LAS PIPAS DE SHAKESPEARE

LAS PIPAS DE SHAKESPEARE 


Se han analizado las pipas de Shakespeare para detectar restillos de maría y otras hierbas. Es posible que con el hallazgo de indicios en las cazoletas se hayan dejado sin valorar las mordidas que presentan las cañas de dichas pipas, dentelladas del creador en su lucha por hallar el verbo justo con el que rozar la niebla del amor y de la muerte. Uno se pregunta si el trabajo de estos buceadores de la ciencia ha estado dirigido a profundizar en los efectos de ciertas sustancias en la especie, o han querido demostrar que Sir William le debía alguna inspiración a los humos, o han pretendido llegar a la linde con lo divino rastreando la clave del origen del genio. Existen ya experiencias místicas demostradas (léase El camino a Eleusis); científicas (ahí anda la farmacopea); y, por duro que sea, destructivas (ahí está la calle). Vinculan el Soneto 56, cuyos primeros versos son: 

Dulce amor, renueva tu fuerza; que no se diga
que tu filo sea menos agudo que ese apetito
que, por hoy, al ser alimentado se ha aplacado,
pero mañana se agudizará en su habitual vigor... 
con los restos rastreados en las pipas. Versos que, por supuesto, admiten ésta y otras interpretaciones, sin que ninguna sea la cierta porque todas pueden serlo. Quietos ante la duda. Hay que convenir que el misterio de la creación no se solventa con una “jalada”, porque entonces, hasta los genios oficiales lo tendrían fácil.

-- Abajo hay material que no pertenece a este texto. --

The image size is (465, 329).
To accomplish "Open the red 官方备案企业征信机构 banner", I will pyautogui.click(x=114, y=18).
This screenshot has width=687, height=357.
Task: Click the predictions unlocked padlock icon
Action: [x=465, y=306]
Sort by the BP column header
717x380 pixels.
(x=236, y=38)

En el Reino Unido puede haber millones de consumidores, pero ninguno escribe como Shakespeare, por mucha humareda que inunde su estudio o más carreras que dé por los pasillos del poder. Viene a cuento lo que dijo un poeta de mesa camilla familiar a un gavilán de los de camino avante: «Yo quiero tener las tardes libres para escribir como usted». Mal entendida está la creación si se toma como cosa de fumar o de tardes de asueto en las que no tienes que ir a ningún recado. En cualquier caso, el misterio del creador queda intacto, misterio quizás flanqueado por la sonrisa cómplice divina al ver cómo los humanos creen llegar al corazón de los versos, o sea, por cómo fueron escritos, cuando el corazón sólo sabe, sencillamente, que fueron escritos: «¿Quién vende la eternidad para conseguir un juguete?» dice Shakespeare, que también ignora de dónde le llega la savia creadora, y es por lo que al mirarse al espejo del mundo se ve:

como el rico cuya bendita llave
puede llevarlo hacia su dulce tesoro guardado.
William Shakespeare, parejo en fechas cruciales con Miguel de Cervantes, (23 de abril de 1564) escribe en la losa que lo cubre:

Buen amigo, por Jesús abstente
de cavar el polvo encerrado aquí:
bendito sea el hombre que respete estas piedras
y maldito el que remueva mis huesos.